However, it is what is going on lower down the GP rung that has really caught my eye. Of course, Britain has produced 125cc world champions in the past (it was while writing and researching the Bill Ivy archive page piece that put this in my mind) and the performances of three British teenagers in the eighth-of-a-litre category this year have been nothing short of sensational. Bradley Smith has led the way with a couple of pole positions, while fellow youngsters Scott Redding and Danny Webb have been there or about the top six too. This is something unprecedented for years – certainly in all the time I’ve been watching motorcycle racing, anyway.
Though British riders dominated the bigger classes in the first couple of decades of GP competition, in the smaller classes the Italian riders (and manufacturers) normally held sway; with the inaugural champion being Nello Pagani (Mondial) with the next two champions Italian and Mondial mounted too (Ruffo and Ubbiali). Cecil Sandford became the first British champion, on an Italian MV, though it was 1967 before Ivy (Yamaha) became the second British 125cc king.

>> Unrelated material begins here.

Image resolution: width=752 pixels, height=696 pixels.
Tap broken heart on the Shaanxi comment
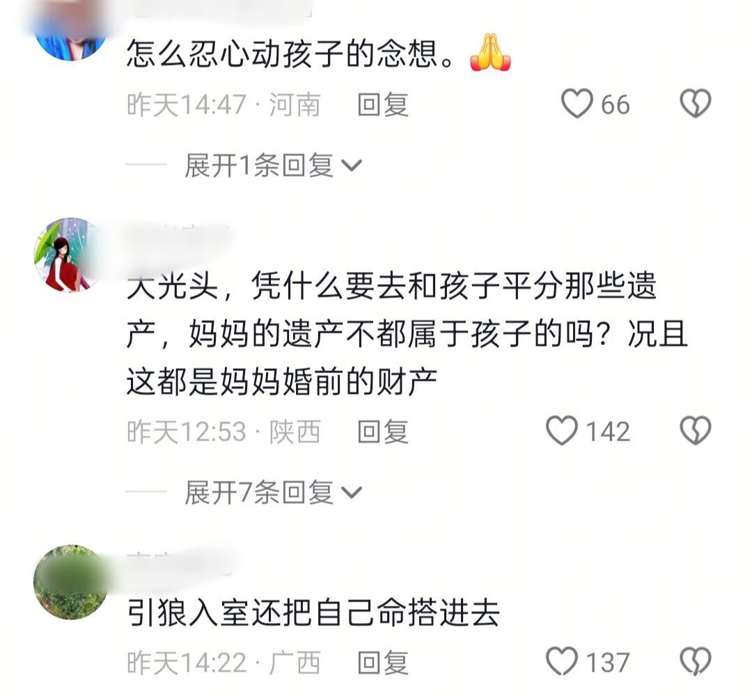[696, 430]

He lost his crown to Phil Read (Yamaha), then it was Dave Simmonds (Kawasaki) in 1969. Since then, though, no Brit has been top 125cc dog, the class being the preserve of Italians, Spaniards, Japanese, Swedes…
However, all three of the British young guns look like they might be able to perhaps add a fifth name to the illustrious roll call – although it probably won’t happen this season, maybe next year… it’s just a shame that their efforts have merited scarcely a mention in the mainstream press but, hopefully, they will begin to catch the public imagination and bring positive press to motorcycling in general, much as Toseland’s impressive debut has.